**Material for this exercise**
--- begin ---
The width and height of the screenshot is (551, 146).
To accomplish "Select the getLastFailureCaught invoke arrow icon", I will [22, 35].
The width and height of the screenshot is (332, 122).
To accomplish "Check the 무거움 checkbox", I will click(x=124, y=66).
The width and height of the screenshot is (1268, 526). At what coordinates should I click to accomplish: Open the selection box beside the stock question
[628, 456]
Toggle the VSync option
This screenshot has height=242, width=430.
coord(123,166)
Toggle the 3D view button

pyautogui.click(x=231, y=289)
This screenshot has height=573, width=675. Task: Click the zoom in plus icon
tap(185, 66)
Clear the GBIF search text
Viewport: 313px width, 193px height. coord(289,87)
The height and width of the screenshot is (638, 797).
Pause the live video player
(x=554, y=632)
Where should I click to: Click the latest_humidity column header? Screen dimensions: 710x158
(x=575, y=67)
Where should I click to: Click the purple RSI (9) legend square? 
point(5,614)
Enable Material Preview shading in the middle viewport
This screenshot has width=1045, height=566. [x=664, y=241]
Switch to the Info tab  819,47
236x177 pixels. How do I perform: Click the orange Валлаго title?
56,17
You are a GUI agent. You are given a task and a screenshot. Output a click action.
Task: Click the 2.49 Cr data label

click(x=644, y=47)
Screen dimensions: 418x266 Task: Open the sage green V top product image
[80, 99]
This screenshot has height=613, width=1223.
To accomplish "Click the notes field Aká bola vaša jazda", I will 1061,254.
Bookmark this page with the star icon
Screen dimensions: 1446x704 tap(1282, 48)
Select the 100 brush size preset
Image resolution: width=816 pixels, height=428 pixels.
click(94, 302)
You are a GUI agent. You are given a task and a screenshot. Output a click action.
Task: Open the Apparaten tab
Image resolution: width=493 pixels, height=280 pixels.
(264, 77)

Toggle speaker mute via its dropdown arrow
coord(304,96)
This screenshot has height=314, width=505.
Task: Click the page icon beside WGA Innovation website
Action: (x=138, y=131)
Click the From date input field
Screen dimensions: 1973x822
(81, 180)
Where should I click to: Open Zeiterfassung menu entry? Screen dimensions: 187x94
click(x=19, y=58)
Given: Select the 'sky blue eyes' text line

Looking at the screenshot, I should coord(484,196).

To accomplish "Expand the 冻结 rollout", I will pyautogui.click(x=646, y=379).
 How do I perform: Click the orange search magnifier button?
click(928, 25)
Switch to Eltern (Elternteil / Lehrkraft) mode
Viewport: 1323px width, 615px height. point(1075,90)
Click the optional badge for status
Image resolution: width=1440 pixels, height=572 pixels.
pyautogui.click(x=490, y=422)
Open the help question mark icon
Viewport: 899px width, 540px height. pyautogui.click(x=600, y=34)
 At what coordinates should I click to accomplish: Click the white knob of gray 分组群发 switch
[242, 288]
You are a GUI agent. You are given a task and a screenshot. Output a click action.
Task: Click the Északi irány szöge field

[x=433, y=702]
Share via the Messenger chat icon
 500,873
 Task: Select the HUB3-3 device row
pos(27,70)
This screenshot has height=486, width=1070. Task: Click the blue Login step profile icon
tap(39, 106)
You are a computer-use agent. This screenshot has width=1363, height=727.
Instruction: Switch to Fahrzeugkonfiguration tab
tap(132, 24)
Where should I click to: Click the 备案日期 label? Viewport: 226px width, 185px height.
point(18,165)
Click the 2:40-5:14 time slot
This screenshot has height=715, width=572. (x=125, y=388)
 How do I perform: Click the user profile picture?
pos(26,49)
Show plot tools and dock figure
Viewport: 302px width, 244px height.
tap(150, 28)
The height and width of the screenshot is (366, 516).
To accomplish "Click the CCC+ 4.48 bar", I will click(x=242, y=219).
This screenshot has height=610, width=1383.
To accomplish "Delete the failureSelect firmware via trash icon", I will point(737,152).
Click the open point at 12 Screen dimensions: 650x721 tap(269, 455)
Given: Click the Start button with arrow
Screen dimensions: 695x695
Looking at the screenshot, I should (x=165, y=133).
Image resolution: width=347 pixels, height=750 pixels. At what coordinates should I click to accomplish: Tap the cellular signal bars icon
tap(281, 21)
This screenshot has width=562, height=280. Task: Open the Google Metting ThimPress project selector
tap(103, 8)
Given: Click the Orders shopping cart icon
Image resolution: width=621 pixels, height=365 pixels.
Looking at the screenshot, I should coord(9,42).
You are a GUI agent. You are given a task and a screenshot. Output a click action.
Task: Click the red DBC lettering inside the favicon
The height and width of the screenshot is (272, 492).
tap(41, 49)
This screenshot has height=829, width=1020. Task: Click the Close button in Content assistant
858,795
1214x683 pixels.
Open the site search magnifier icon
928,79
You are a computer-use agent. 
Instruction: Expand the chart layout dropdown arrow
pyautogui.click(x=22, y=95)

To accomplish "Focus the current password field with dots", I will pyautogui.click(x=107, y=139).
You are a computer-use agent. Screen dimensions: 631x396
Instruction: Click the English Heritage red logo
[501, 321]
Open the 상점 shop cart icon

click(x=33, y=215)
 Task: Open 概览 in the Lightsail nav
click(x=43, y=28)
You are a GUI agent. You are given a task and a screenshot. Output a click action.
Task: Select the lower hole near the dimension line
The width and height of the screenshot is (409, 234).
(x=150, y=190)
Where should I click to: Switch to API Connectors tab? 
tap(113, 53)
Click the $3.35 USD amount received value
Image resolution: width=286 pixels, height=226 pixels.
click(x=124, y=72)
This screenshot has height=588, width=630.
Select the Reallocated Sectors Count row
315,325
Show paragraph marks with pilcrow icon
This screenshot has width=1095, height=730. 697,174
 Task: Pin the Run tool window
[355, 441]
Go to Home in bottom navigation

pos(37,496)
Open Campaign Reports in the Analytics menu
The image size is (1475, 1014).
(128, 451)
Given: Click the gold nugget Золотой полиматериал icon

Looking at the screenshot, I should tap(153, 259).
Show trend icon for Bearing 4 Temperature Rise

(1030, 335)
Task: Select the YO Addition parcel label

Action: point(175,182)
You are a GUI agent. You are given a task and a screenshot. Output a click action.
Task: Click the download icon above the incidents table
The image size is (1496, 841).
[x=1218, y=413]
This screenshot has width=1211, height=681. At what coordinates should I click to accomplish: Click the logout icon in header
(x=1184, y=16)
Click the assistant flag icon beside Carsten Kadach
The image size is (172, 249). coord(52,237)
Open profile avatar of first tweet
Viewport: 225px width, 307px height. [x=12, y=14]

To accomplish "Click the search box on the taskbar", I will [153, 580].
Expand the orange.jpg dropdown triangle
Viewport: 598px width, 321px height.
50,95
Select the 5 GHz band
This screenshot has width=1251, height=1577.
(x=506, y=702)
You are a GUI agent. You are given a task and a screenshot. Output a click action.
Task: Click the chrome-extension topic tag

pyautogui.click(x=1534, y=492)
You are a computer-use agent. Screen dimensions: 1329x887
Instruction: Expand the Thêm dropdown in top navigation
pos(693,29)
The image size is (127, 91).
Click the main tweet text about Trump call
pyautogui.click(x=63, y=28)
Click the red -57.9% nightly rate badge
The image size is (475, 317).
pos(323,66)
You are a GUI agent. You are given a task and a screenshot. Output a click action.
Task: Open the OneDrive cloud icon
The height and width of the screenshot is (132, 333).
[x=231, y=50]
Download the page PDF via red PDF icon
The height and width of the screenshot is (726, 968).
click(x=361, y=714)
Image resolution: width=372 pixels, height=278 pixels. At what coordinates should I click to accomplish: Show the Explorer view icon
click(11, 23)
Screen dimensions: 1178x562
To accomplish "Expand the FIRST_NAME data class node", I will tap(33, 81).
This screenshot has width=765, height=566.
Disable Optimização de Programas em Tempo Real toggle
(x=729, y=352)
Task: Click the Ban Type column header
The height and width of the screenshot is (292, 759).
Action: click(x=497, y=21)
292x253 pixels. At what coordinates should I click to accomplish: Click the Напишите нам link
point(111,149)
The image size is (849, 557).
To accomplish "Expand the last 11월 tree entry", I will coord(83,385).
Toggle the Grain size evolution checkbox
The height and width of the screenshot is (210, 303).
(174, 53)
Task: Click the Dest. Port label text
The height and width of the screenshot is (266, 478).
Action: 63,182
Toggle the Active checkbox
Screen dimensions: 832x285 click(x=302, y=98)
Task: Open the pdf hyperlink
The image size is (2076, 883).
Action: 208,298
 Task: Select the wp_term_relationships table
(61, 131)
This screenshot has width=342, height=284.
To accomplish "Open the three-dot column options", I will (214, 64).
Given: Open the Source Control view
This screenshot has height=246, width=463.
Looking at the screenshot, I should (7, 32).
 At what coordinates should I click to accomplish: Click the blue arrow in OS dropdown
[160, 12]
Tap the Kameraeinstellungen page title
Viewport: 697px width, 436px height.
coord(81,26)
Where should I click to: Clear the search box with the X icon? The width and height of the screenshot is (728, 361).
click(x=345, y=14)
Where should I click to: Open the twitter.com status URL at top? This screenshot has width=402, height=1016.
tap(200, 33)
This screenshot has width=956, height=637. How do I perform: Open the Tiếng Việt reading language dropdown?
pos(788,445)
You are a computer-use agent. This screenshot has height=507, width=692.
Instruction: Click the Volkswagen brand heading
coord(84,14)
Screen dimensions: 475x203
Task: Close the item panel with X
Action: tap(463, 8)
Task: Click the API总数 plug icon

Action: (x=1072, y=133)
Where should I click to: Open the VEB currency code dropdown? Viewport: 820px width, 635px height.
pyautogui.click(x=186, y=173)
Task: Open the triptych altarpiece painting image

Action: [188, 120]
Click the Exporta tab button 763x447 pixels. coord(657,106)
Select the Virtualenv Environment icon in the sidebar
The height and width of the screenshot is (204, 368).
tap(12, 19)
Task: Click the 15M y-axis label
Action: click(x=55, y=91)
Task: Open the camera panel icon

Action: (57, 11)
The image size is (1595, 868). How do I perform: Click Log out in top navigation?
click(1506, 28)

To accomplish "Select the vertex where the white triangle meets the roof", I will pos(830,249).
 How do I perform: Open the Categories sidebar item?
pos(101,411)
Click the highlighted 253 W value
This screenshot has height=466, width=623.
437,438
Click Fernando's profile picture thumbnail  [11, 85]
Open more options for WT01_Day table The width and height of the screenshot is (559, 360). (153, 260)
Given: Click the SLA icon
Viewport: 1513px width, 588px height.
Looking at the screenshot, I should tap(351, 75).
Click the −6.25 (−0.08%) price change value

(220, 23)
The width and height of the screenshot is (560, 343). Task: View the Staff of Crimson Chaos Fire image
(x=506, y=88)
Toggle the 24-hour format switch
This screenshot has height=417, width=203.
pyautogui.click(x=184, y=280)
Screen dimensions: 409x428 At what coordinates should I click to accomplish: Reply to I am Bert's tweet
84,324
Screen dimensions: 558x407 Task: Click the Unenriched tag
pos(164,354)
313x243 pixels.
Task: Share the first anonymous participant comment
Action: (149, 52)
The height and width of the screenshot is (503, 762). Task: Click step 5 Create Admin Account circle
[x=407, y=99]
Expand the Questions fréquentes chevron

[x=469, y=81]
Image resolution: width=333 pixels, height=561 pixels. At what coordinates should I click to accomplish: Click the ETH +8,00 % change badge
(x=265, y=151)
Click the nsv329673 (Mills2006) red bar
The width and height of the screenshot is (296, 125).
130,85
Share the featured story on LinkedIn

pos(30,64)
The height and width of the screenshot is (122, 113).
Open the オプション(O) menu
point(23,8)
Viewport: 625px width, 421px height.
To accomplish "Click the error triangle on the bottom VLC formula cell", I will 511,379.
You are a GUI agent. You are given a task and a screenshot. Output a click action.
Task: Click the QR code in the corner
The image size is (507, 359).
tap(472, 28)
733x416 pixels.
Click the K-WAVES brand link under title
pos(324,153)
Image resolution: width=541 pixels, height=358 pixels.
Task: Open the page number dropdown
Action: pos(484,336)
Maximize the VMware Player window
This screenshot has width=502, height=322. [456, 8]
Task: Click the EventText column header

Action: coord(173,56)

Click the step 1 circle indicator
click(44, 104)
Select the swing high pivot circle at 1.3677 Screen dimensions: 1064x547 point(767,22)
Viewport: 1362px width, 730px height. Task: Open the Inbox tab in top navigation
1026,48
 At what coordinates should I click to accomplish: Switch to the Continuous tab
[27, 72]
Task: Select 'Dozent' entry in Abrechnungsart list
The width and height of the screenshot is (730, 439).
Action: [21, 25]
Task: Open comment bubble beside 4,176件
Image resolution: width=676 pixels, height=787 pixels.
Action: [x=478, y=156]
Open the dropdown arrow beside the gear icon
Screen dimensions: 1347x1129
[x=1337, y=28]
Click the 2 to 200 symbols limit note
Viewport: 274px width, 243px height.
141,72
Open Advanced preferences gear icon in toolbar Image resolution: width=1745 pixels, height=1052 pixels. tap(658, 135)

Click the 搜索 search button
--- end ---
**Task to complete**
Echo the records word for word, starting at the first line and ending at the line that contains "I will 1061,254.".

**Task response**
The width and height of the screenshot is (551, 146).
To accomplish "Select the getLastFailureCaught invoke arrow icon", I will [22, 35].
The width and height of the screenshot is (332, 122).
To accomplish "Check the 무거움 checkbox", I will click(x=124, y=66).
The width and height of the screenshot is (1268, 526). At what coordinates should I click to accomplish: Open the selection box beside the stock question
[628, 456]
Toggle the VSync option
This screenshot has height=242, width=430.
coord(123,166)
Toggle the 3D view button

pyautogui.click(x=231, y=289)
This screenshot has height=573, width=675. Task: Click the zoom in plus icon
tap(185, 66)
Clear the GBIF search text
Viewport: 313px width, 193px height. coord(289,87)
The height and width of the screenshot is (638, 797).
Pause the live video player
(x=554, y=632)
Where should I click to: Click the latest_humidity column header? Screen dimensions: 710x158
(x=575, y=67)
Where should I click to: Click the purple RSI (9) legend square? 
point(5,614)
Enable Material Preview shading in the middle viewport
This screenshot has width=1045, height=566. [x=664, y=241]
Switch to the Info tab  819,47
236x177 pixels. How do I perform: Click the orange Валлаго title?
56,17
You are a GUI agent. You are given a task and a screenshot. Output a click action.
Task: Click the 2.49 Cr data label

click(x=644, y=47)
Screen dimensions: 418x266 Task: Open the sage green V top product image
[80, 99]
This screenshot has height=613, width=1223.
To accomplish "Click the notes field Aká bola vaša jazda", I will 1061,254.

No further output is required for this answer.